=== Section Start ===

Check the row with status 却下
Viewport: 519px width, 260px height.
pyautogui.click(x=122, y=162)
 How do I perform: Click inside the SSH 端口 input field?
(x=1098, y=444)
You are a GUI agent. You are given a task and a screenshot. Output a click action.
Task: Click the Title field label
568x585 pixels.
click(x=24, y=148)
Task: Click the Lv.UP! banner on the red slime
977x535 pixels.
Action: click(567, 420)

=== Section End ===
=== Section Start ===

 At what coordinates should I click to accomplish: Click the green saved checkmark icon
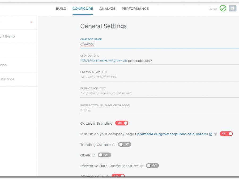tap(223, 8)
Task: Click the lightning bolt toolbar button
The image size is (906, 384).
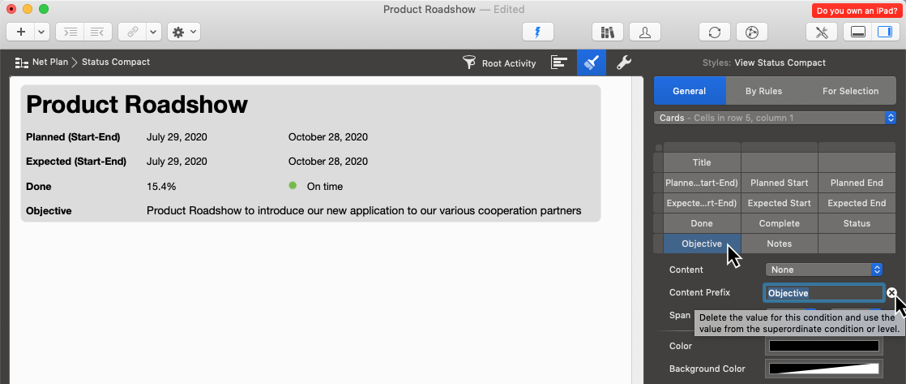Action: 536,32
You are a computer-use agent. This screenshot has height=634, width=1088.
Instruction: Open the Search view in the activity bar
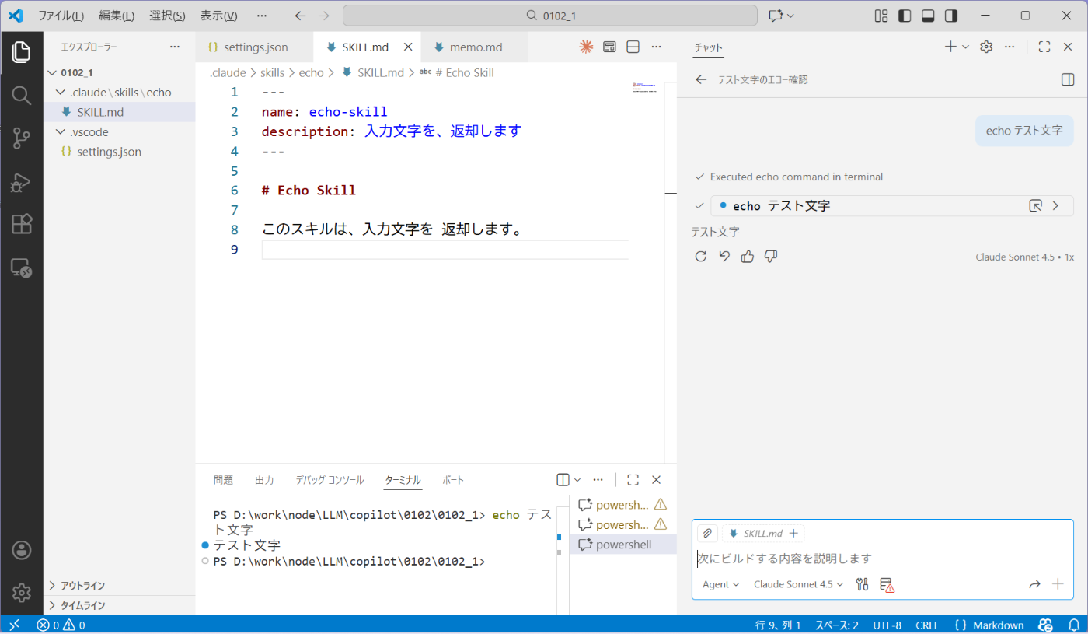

=== Section End ===

Although pictures appear among the records above, write out exactly only the lines from the one that has "At what coordinates" through the one that has "Instruction: Open the", and leave the pictures out.

- ANSWER BOX -
 At what coordinates should I click to accomplish: Click the green saved checkmark icon
tap(223, 8)
Task: Click the lightning bolt toolbar button
The image size is (906, 384).
Action: 536,32
You are a computer-use agent. This screenshot has height=634, width=1088.
Instruction: Open the Search view in the activity bar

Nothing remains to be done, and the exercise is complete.